Note that the direction to cease “excavations” around Al Aqsa Mosque gives ownership of the Temple Mount to Muslims, completely ignoring what the Waqf has done to destroy Jewish artifacts from the Mount.
Now let’s look at the recommendations made to the UAE. And let’s note the tone of the report.
A number of recommendations made concerned the rights of migrant workers. These included: to strengthen labour laws and improve working and living conditions for migrant workers; to ensure that the new labour law be extended to cover all groups, including domestic employees and farm workers; to study the possibility of assigning a law to deal specifically with domestic workers aimed at protecting them from abuse by their employers; to take further steps to improve the situation for migrant workers and domestic staff; and to guarantee access to civil, criminal and labour courts for all migrant workers.

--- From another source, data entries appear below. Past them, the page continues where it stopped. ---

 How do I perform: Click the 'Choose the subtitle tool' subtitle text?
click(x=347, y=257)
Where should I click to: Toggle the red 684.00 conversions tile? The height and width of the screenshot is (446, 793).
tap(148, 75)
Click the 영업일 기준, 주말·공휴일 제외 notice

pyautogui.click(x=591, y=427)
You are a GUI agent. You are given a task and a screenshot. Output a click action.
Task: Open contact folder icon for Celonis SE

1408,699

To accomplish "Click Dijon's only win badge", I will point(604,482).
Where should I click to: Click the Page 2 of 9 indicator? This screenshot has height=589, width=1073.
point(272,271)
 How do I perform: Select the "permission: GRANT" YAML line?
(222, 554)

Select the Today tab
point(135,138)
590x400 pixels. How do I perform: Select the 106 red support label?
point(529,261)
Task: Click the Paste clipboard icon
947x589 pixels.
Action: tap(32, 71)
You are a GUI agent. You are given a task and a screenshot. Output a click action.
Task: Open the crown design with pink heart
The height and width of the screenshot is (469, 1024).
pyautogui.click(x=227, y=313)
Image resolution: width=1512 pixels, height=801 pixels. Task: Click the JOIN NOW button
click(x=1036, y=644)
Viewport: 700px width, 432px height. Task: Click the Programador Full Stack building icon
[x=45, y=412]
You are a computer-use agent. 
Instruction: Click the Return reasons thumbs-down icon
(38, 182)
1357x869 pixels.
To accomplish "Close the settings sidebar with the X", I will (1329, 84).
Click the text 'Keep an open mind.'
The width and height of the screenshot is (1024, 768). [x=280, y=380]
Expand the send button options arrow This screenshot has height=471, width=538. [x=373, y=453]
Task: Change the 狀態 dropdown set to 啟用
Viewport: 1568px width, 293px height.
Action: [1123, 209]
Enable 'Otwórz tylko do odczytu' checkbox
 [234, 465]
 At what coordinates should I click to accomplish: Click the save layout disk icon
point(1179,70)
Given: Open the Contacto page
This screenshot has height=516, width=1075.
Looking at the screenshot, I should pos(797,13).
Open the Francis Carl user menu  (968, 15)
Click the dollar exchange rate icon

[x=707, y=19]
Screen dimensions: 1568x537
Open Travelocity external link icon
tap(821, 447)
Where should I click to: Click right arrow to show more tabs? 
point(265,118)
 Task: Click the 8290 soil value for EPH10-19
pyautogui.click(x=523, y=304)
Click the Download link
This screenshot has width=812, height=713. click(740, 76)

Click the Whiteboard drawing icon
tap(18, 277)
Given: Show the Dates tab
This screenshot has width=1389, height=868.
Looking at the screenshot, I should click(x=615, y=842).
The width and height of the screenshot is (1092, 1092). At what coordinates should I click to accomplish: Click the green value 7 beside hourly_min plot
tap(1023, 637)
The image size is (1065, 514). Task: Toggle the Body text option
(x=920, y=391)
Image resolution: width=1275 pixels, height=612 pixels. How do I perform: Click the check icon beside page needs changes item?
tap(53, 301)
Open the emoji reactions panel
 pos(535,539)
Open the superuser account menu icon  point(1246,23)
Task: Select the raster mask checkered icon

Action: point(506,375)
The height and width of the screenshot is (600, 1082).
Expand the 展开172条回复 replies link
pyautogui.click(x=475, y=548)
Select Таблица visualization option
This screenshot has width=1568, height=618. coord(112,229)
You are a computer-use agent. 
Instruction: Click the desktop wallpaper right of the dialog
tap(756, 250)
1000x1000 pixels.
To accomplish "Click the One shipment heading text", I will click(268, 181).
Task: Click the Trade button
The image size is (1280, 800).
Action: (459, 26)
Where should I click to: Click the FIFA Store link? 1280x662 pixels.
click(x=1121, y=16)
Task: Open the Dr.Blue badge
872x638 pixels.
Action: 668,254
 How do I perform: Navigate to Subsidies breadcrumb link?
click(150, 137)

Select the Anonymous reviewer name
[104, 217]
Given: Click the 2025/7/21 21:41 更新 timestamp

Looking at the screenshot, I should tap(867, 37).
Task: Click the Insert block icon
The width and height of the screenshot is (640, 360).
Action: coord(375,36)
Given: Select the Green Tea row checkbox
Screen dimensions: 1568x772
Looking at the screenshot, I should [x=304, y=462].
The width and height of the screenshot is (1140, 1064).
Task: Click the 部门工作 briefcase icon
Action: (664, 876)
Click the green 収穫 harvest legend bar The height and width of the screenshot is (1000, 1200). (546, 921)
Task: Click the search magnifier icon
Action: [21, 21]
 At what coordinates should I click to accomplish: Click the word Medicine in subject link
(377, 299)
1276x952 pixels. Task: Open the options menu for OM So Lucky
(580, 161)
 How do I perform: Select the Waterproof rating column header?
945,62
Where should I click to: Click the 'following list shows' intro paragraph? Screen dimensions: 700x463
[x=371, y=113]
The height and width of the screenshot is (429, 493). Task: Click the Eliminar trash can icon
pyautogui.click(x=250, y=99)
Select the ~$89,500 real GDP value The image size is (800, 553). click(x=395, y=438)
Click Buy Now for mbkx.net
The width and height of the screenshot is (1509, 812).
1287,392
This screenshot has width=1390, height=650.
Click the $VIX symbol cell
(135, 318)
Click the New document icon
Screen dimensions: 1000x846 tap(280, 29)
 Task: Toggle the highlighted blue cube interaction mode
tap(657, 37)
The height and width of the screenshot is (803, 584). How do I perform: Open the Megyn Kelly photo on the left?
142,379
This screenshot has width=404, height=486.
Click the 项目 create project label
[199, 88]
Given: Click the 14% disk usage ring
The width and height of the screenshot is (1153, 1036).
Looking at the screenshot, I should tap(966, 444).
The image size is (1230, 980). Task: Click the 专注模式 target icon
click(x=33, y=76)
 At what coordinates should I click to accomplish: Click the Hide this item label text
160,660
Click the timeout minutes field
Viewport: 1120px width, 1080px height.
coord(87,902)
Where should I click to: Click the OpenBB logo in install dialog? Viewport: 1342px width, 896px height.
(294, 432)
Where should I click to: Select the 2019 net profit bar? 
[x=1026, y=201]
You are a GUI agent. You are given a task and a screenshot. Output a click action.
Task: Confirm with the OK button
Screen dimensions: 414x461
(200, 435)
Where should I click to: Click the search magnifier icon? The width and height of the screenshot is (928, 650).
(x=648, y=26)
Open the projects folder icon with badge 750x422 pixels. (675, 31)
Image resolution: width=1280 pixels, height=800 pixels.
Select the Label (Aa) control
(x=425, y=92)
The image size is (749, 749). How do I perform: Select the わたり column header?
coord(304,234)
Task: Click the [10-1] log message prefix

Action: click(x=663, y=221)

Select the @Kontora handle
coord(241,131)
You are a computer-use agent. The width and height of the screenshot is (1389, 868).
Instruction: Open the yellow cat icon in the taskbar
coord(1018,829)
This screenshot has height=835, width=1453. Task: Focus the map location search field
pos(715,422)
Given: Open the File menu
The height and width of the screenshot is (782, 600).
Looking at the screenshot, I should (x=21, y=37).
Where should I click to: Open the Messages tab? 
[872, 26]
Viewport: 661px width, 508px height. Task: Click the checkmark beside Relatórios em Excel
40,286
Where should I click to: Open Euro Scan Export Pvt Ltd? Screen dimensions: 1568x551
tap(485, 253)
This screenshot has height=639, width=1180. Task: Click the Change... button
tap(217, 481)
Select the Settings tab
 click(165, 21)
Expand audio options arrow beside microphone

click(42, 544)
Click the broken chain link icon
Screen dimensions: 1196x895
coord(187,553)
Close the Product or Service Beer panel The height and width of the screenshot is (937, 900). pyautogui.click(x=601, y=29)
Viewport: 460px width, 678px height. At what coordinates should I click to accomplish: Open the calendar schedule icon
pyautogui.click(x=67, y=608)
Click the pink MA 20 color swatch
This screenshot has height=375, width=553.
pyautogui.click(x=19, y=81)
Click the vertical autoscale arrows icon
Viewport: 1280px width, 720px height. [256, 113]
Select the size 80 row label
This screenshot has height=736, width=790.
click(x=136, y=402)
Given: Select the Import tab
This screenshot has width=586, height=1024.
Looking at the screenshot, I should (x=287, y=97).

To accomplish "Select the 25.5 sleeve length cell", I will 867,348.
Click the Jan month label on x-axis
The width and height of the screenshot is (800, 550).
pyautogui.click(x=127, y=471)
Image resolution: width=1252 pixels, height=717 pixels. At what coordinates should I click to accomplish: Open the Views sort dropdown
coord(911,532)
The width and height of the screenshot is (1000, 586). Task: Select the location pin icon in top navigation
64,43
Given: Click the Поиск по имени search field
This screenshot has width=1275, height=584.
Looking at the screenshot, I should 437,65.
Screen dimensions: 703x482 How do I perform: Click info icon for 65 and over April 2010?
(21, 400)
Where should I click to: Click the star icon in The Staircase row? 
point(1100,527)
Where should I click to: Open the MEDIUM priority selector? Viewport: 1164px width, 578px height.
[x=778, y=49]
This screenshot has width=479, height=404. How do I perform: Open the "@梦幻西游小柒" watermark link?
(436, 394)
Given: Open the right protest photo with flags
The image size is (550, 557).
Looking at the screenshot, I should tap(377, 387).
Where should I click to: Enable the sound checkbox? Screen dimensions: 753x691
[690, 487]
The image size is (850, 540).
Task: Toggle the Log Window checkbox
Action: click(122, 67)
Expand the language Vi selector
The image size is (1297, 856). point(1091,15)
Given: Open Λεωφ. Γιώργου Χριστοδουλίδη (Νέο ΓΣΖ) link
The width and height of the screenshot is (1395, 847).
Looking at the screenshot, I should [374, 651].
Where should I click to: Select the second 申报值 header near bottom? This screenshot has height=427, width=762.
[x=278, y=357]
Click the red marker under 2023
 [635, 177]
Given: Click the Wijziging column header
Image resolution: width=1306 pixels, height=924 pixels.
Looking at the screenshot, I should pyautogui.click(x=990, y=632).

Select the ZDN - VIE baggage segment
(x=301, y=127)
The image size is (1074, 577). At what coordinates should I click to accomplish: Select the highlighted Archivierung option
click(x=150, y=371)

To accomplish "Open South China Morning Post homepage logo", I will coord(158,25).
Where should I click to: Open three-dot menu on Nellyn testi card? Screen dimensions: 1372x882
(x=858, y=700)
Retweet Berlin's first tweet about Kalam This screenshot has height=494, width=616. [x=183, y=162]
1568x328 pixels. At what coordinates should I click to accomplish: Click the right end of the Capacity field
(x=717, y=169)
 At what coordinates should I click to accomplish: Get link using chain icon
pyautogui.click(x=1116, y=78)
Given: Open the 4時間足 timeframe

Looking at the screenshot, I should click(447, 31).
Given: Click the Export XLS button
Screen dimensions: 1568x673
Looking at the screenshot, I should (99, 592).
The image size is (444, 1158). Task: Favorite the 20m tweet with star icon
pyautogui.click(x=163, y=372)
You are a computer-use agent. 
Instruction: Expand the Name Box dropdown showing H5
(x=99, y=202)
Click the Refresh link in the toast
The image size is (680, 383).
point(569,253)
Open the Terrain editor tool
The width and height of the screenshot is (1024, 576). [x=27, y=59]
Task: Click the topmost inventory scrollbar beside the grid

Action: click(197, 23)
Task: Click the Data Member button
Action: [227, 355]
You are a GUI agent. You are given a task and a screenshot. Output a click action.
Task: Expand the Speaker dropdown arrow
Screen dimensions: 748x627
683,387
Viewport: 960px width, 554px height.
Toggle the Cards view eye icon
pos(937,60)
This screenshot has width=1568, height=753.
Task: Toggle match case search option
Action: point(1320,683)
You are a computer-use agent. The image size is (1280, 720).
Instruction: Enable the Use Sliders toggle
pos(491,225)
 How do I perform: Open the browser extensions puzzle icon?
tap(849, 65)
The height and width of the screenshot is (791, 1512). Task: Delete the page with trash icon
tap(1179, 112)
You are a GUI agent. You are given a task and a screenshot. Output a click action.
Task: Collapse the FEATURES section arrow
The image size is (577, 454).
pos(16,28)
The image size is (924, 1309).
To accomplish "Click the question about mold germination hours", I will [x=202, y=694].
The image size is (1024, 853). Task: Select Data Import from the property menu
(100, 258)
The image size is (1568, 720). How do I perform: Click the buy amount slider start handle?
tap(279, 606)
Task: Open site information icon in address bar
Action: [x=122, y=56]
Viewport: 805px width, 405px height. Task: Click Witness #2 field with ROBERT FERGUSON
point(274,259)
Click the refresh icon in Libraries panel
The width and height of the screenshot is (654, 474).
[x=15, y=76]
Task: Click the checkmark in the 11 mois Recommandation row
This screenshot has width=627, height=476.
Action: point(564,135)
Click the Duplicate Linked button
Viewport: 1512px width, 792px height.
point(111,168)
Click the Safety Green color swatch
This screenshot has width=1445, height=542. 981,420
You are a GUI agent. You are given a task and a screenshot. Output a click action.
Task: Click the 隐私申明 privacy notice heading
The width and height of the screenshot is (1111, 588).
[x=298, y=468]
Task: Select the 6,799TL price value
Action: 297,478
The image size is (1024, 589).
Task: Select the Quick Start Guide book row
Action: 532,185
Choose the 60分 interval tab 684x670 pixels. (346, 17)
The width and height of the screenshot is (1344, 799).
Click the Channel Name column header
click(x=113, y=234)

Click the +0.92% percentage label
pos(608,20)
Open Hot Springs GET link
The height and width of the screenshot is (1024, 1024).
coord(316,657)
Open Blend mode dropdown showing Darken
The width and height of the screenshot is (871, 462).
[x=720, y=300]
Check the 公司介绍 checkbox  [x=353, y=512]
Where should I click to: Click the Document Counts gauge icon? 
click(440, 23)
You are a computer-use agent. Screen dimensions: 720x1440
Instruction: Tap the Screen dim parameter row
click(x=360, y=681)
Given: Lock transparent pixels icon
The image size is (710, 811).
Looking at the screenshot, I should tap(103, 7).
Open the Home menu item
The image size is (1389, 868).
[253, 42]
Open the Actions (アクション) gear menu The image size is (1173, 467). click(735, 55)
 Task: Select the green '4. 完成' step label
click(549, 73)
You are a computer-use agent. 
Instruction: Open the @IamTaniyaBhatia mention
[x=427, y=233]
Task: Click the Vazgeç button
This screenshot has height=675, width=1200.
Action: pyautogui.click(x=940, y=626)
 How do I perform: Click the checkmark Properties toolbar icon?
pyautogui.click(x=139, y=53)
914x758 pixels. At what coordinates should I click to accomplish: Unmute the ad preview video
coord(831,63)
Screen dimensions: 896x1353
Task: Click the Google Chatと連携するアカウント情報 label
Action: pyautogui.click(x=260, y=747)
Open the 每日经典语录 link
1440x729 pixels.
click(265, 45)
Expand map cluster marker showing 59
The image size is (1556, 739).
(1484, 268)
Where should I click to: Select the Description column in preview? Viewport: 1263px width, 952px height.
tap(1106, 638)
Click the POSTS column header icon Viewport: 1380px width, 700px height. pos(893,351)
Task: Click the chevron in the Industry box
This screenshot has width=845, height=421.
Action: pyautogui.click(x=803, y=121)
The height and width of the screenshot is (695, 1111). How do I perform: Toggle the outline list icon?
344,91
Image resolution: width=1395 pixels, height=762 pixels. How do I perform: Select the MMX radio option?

All right, all right. I’m cherry-picking, my detractors will say. So let’s grab another paragraph. Let’s take the first paragraph of recommendations for both nations and see what those are like. Israel:
A number of delegations also posed specific recommendations. These included: To end the occupation of all Palestinian and Arab Territories occupied since 1967, including Jerusalem and the Syrian Golan; to respect the rights of the Palestinian to self-determination and the establishment of their independent State with Jerusalem as its capital; to fully implement the advisory opinion of the ICJ and dismantle the separation wall; to end all settlement activities in the Occupied Palestinian Territory, in particular in and around Jerusalem; to immediately cease its military operations in the Occupied Palestinian Territory and to lift the closure it imposed on the Gaza strip; to reopen the passage to and from the Gaza Strip; to fully respect its human rights obligations in the country, including in the Occupied Palestinian Territory; to halt operations of destruction of houses in East Jerusalem; and for the international community to do its utmost to resolve the crisis in the Middle East.
UAE:
A number of delegations also posed specific recommendations. These included: To pursue efforts to amend the press law; to take measures to limit restrictions on freedom of expression and freedom of the press; to continue efforts in respect of the rights of assembly; to ensure that the decree issued by His Highness Shaykh al-Maktoum that no journalist shall receive a prison sentence was secured through the enactment of a modernized press and publications law; to continue its recent move of opening up websites with a view to bringing the regulation of Internet use in accordance with international law; to uphold the freedom of expression of NGOs by amending the laws limiting it and repealing punitive and administrative sanctions in that regard; and that the recently proposed amendment to the Press and Publication Law be revised to reflect article 19 of the ICCPR.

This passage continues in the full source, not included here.